*確認用本文*:
無責任賛歌
日記の表紙へ昨日の日記明日の日記




ホームページプロフィール掲示板「トーキング・ヘッド」メール
藤原敬之(ふじわら・けいし)

↑エンピツ投票ボタン(押すとコメントが変わります)
My追加


2002年01月31日(木) 血管をタテに切る女/アニメ『七人のナナ』第4話/『ガウガウわー太』2巻(梅川和実)ほか

 薬が効いてきたのか、やっと血便が止まる。
 これで油断ができないのが私のカラダで、ちょっとバランスを崩したら、またすぐ元に戻ってしまうのだ。
 でも、まあまあ調子回復とは言えるか。もう仕事は休みたくない。

 朝っぱらから車の中でしげと口喧嘩。
 しげが「イイよね、病気だと仕事サボれて」と言ったのがそもそもの始まり。
 いつもなら、私もまたしげがバカ言ってる、と聞き逃すのだが、昨日の今日なんで、こっちも抑えが利かない。
 「お前、それ本気で言ってるのか? オレがサボってるって」

*データ*:
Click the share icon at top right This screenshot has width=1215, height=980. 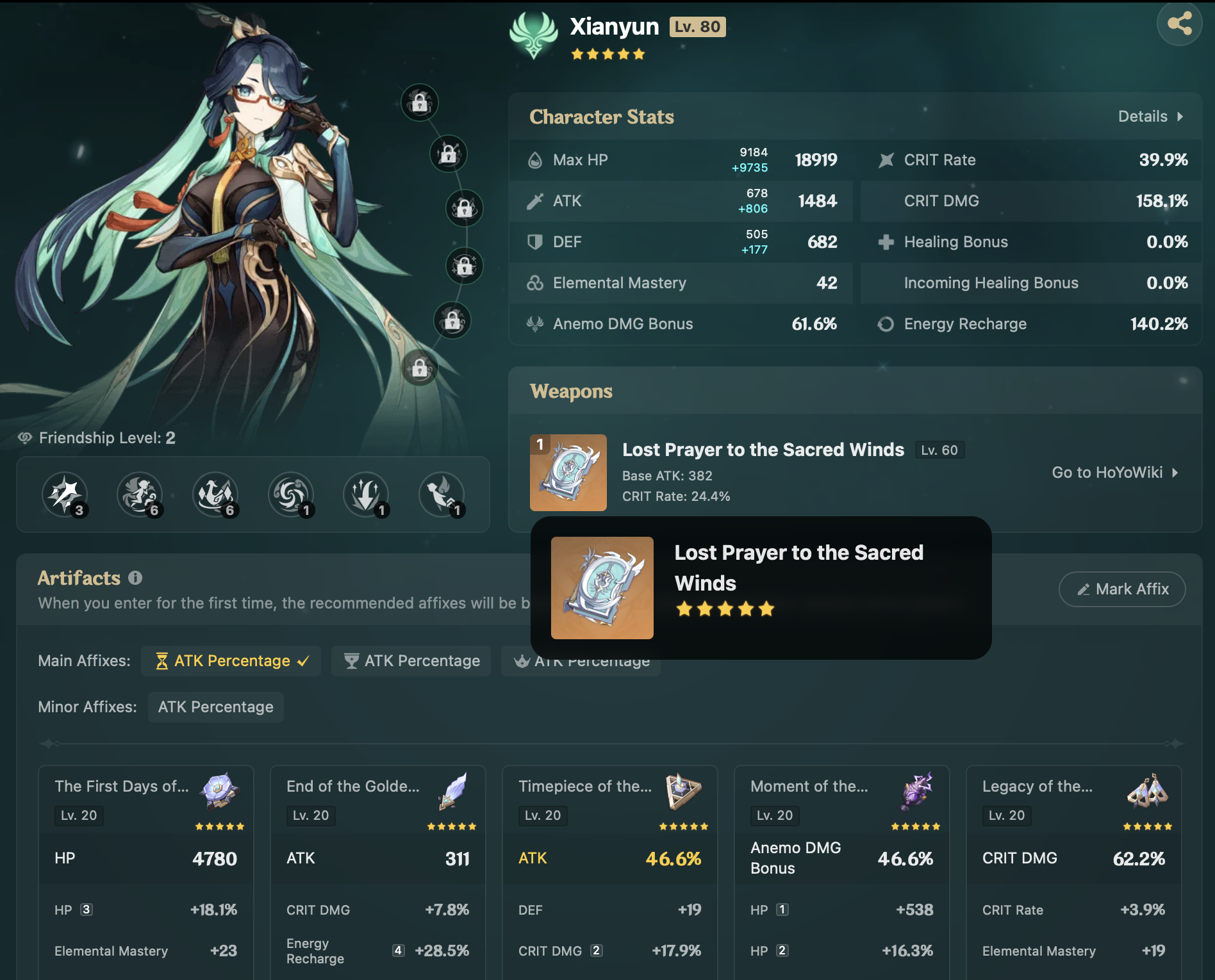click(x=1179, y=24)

...

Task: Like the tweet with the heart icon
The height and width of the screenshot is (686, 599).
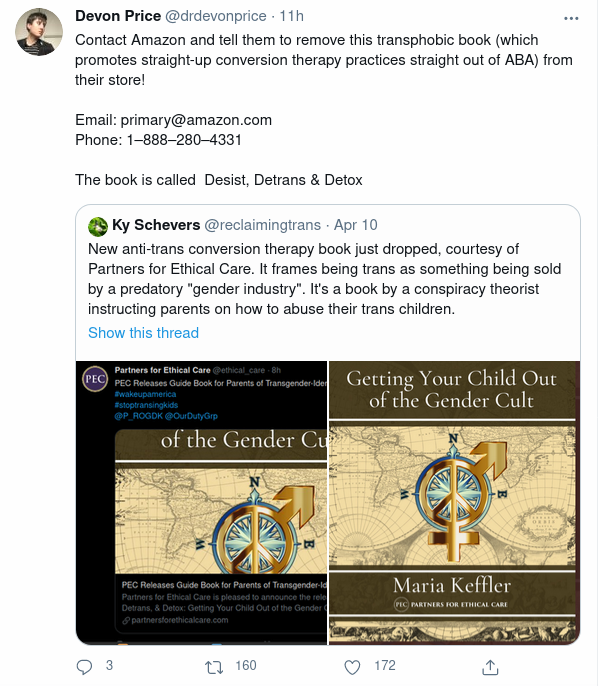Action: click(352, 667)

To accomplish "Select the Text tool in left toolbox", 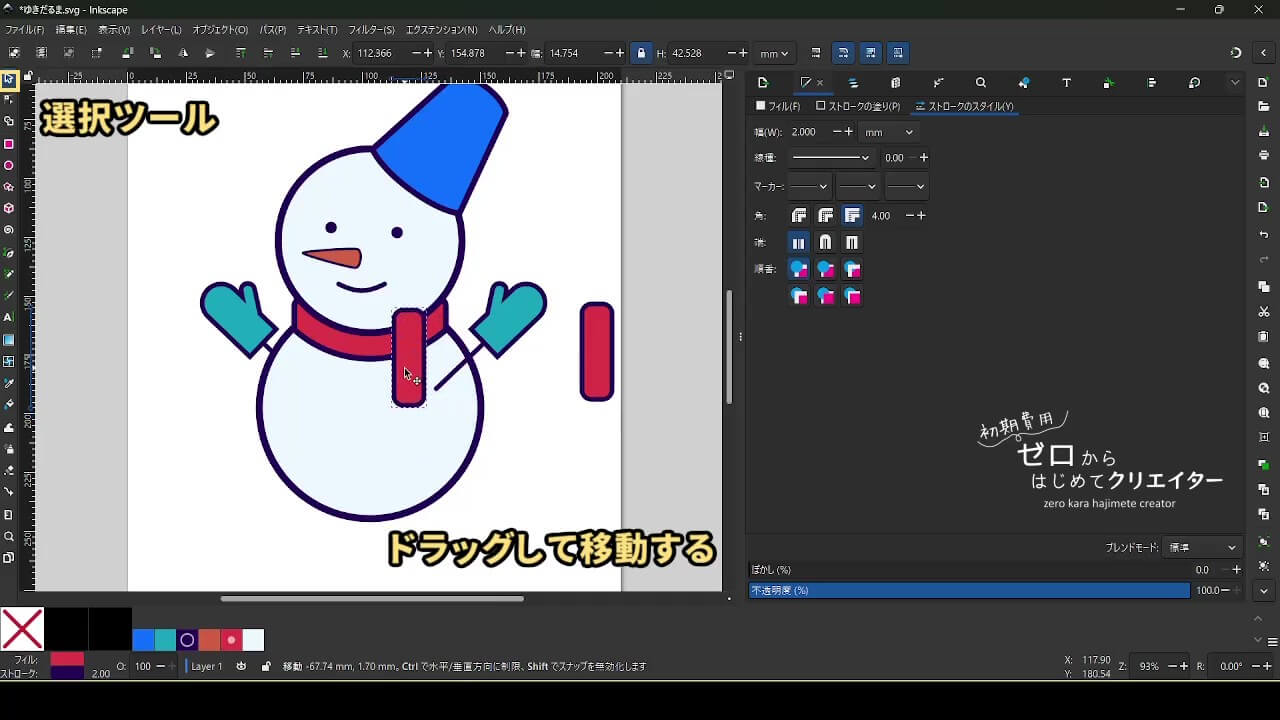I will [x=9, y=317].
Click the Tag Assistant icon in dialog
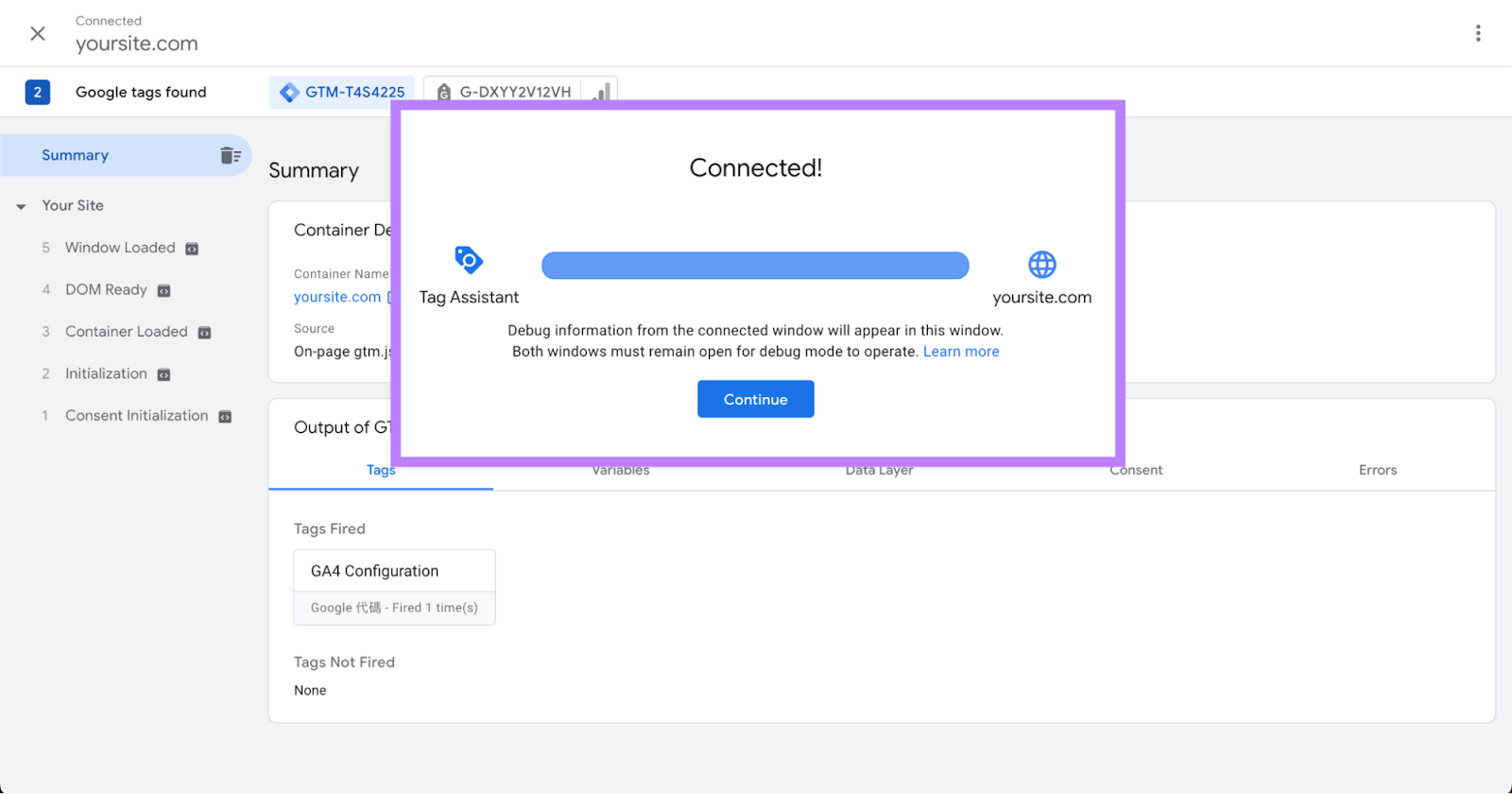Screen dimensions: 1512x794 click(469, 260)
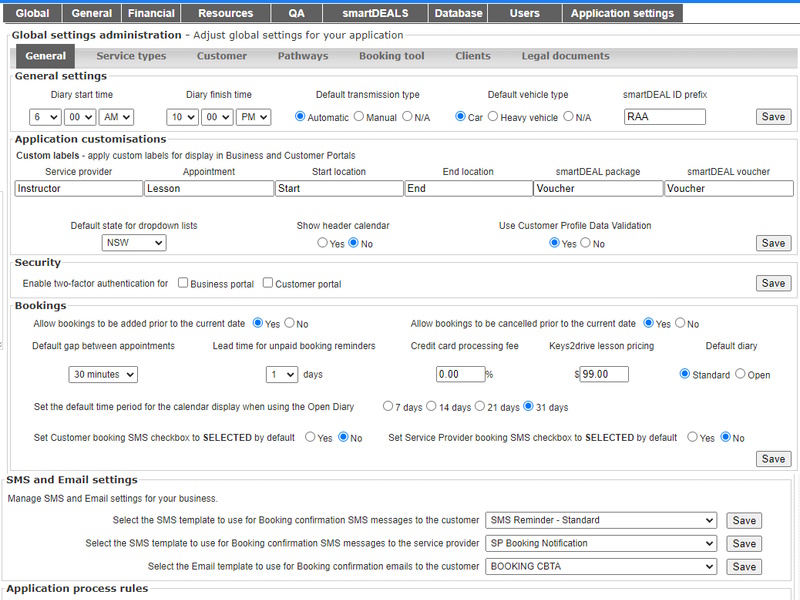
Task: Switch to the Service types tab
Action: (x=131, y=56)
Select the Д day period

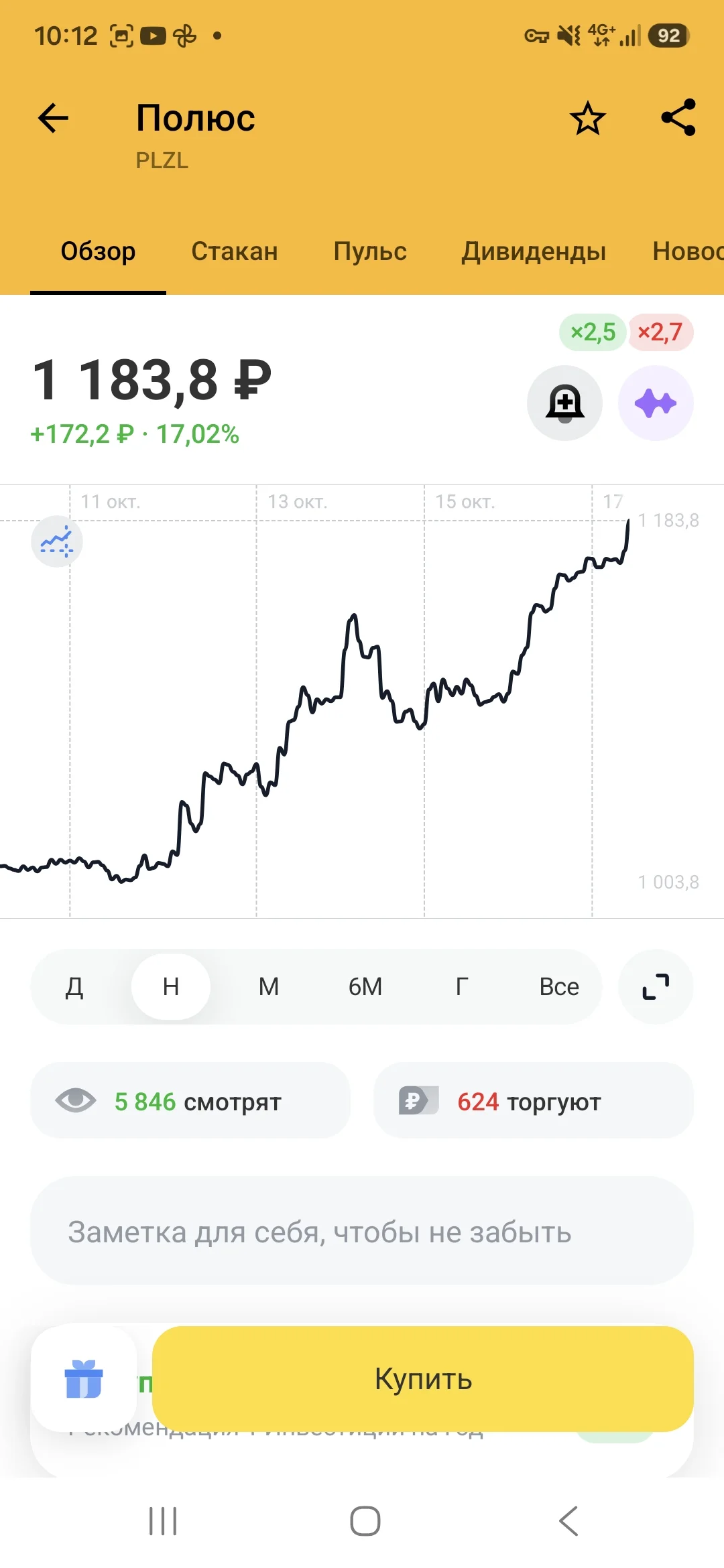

...

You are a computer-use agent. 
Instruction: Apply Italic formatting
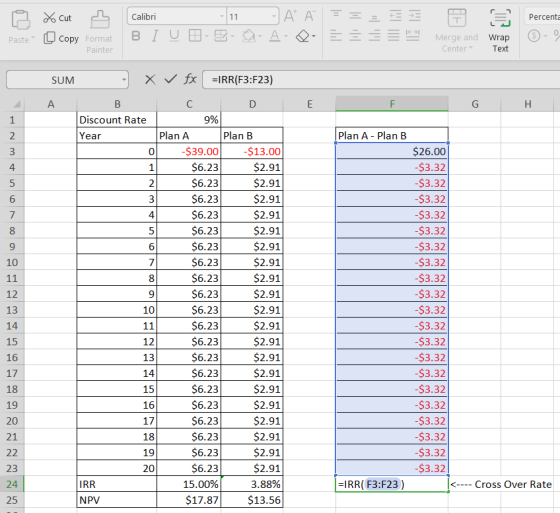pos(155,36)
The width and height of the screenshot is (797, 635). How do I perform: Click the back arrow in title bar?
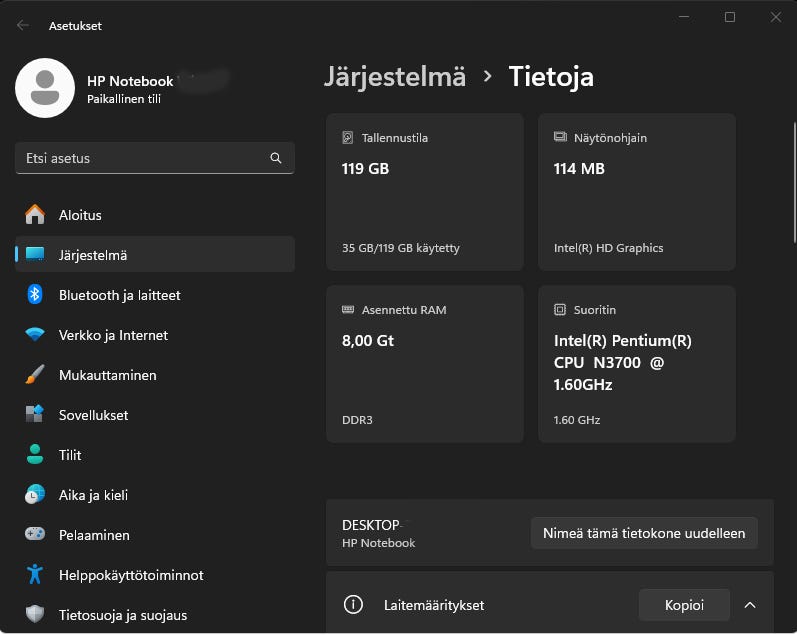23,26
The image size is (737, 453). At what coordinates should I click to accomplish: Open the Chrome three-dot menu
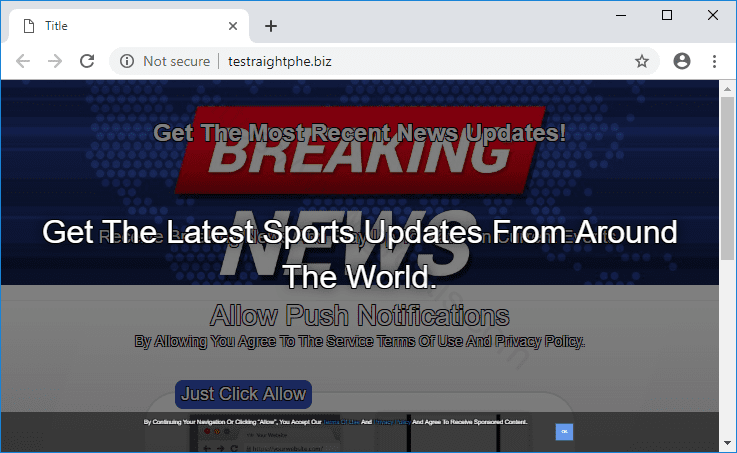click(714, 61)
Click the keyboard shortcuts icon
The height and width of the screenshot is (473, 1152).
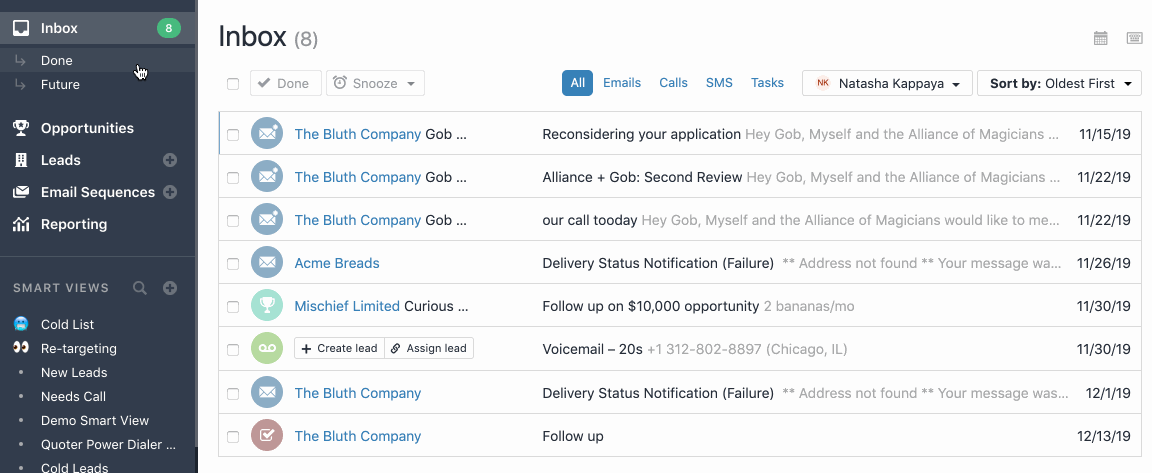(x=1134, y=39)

*作業指示*:
**1.** 2002年1月31日の日記で、車の中での口喧嘩のきっかけになったしげの発言は何か。
**2.** 2002年1月31日の日記を、「オレがサボってるって」という台詞の後から続けて書いてください。
データは参照しなくてかまいません。

*各問の解答*:
**1.** 「イイよね、病気だと仕事サボれて」という発言。

**2.**
 「なん、脅迫する気?」
 「何が脅迫だ、お前の物言いについて怒ってんじゃないか!」
 「ほら、やっぱ脅迫やん」
 この被害者ぶる卑怯さ。なんかもー情けなくなってきた。


 日本精神神経学会が、「精神分裂病」を今後「統合失調症」と改めることにしたとか。
 偏見をなくすためってことらしいけどさ、コトバ変えたって、病気に対する偏見自体がなくならなけりゃ、いずれ「統合失調症」だって偏見の目にさらされることになるだろうけどね。
 でも、このコトバが耳慣れないうちは、確かに多少は患者さんがサベツされることが少なくはなるだろう。
 「あの人『統合失調症』なんですって」
 「へええ、そりゃ大変ねえ」(←意味分らずに頷いてる)
 みたいな感じでさ。
 その意味では、とりあえずの「対症療法」にはなりえるし、その間に偏見そのものをなくしていこうってことを考えていくってんなら、まあ、話は分らなくもない。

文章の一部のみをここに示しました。